The central bank’s benchmark interest rate has been 1 percent for more than two years, the longest pause since the 1950s. The central bank has indicated since April it may raise rates, and in July forecast the economy may reach full capacity in the second half of next year.
Other Group of Seven central bankers have added new stimulus this year to combat flagging growth, including extraordinary asset purchases by the Federal Reserve to reduce unemployment stuck above 8 percent.
“To the extent that the economic expansion continues and the excess supply in the economy is gradually absorbed, some modest withdrawal of the present considerable monetary policy stimulus may become appropriate,” Macklem said in the text of a speech he’s giving today in Winnipeg, Manitoba.
Canada has gained 339,000 jobs since recouping the 430,000 jobs lost in the last recession, Macklem said.

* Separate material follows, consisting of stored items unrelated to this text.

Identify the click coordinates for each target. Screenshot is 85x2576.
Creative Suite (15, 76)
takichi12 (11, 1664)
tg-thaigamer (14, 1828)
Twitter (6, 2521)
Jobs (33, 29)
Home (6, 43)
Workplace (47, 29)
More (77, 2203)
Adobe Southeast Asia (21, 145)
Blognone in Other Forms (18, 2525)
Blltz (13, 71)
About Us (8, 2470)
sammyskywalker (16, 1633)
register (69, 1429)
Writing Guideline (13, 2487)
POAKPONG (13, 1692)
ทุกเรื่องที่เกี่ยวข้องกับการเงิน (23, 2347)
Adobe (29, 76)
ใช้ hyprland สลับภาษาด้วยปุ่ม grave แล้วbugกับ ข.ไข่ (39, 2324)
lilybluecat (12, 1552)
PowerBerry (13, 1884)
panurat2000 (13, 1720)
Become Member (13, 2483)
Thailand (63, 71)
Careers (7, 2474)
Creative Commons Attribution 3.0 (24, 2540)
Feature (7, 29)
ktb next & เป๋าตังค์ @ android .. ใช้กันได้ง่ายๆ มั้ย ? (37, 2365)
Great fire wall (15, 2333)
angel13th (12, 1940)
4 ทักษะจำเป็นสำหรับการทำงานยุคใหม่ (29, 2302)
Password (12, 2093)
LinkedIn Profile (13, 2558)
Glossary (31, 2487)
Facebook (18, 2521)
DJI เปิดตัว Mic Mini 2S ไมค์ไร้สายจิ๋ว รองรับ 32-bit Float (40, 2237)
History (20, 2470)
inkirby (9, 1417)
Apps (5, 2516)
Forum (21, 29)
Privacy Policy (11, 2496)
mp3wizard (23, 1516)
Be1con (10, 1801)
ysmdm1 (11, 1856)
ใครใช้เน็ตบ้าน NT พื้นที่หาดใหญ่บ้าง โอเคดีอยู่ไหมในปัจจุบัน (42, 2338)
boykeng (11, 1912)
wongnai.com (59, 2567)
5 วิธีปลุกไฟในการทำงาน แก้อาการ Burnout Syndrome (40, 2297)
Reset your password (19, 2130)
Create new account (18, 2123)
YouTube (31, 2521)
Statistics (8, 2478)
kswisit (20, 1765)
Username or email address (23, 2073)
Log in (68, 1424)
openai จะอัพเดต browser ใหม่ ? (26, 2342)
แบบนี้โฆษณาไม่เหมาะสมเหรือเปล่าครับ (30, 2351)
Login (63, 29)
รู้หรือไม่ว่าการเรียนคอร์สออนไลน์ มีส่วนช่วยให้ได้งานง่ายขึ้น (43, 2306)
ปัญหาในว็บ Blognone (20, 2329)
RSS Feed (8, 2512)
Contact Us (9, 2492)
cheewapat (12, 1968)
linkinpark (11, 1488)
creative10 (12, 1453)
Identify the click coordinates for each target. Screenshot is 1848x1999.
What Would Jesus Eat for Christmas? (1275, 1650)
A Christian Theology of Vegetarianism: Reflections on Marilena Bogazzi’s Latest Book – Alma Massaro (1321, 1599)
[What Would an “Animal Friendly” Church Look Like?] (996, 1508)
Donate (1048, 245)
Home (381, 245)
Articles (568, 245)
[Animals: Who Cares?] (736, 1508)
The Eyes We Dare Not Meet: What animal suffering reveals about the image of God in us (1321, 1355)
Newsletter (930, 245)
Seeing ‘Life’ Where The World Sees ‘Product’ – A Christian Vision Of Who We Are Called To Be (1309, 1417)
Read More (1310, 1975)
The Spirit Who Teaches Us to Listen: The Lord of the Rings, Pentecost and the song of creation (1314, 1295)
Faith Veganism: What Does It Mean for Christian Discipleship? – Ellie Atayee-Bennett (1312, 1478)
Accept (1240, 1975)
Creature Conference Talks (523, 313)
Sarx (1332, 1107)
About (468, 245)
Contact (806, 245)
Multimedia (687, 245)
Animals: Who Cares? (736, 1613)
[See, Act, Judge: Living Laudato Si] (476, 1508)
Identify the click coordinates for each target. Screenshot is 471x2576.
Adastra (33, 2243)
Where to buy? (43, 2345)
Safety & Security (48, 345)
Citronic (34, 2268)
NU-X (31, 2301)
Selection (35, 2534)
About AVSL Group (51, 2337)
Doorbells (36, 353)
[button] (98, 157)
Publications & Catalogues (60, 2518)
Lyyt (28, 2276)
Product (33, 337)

Canadian employers added 10,000 jobs last month, compared with 34,300 the previous month, according to a Bloomberg News survey of 24 economists. The jobless rate is projected to hold at 7.3 percent.
U.S. employers added 115,000 jobs in September and the nation’s jobless rate advanced to 8.2 percent from 8.1 percent, according to surveys of economists before the Labor Department report tomorrow.
Canadian Finance Minister Jim Flaherty said today he doesn’t think there is a bubble in Canada’s housing market.
Realtors in Toronto, Canada’s largest city, reported yesterday that sales fell 21 percent in September from a year earlier, while Vancouver realtors said sales were down 33 percent on the same basis there.
Canada’s dollar has gained 1.9 percent this year against nine developed-nation counterparts tracked by Bloomberg Correlation-Weighted Currency Indexes. The greenback has dropped 2.7 percent.